:: What to do ::
Find the line with "Image resolution: width=221, height=2576." in the entries below, then reproduce it and every line after it down to and including the line with "Lịch để bàn chữ A (57, 1041)", exactly.
--*--
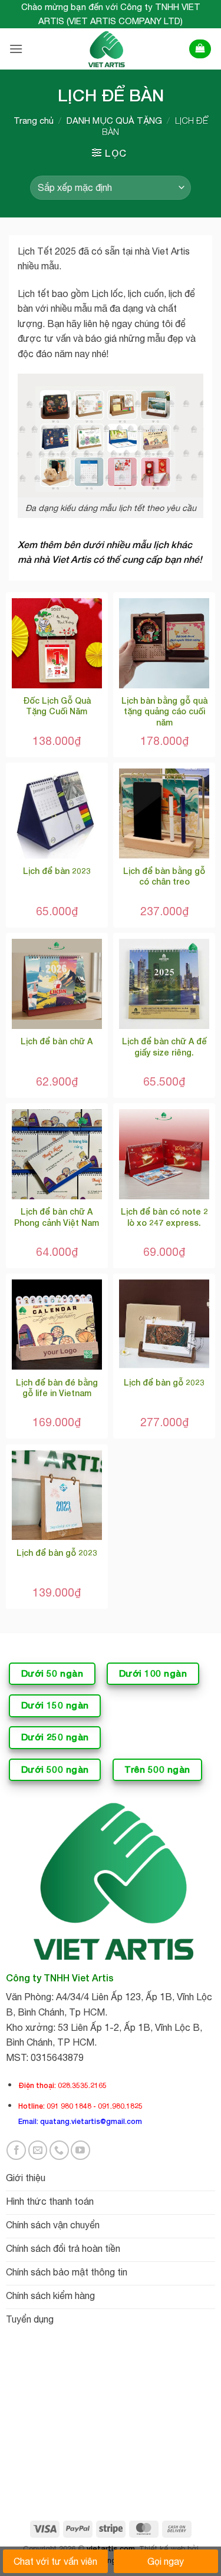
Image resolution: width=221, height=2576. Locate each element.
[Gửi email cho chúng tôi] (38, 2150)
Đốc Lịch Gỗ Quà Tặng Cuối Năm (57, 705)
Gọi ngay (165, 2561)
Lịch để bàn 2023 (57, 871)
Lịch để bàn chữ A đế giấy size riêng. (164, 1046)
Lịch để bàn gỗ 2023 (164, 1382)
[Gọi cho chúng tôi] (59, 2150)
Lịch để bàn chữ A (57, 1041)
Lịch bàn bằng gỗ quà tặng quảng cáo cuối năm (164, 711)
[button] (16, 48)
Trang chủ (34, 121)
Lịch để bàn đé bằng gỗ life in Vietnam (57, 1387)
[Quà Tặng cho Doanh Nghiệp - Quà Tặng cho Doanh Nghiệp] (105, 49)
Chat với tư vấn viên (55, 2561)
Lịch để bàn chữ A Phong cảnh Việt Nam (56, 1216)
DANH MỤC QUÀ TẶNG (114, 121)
--*--
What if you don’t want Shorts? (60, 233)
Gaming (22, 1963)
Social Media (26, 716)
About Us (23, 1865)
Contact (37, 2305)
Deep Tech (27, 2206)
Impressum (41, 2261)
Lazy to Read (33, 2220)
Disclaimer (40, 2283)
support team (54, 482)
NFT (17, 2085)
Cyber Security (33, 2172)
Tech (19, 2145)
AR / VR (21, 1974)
--*--
:: Result for this task ::
Image resolution: width=221, height=2576. Locate each element.
[Gửi email cho chúng tôi] (38, 2150)
Đốc Lịch Gỗ Quà Tặng Cuối Năm (57, 705)
Gọi ngay (165, 2561)
Lịch để bàn 2023 (57, 871)
Lịch để bàn chữ A đế giấy size riêng. (164, 1046)
Lịch để bàn gỗ 2023 (164, 1382)
[Gọi cho chúng tôi] (59, 2150)
Lịch để bàn chữ A (57, 1041)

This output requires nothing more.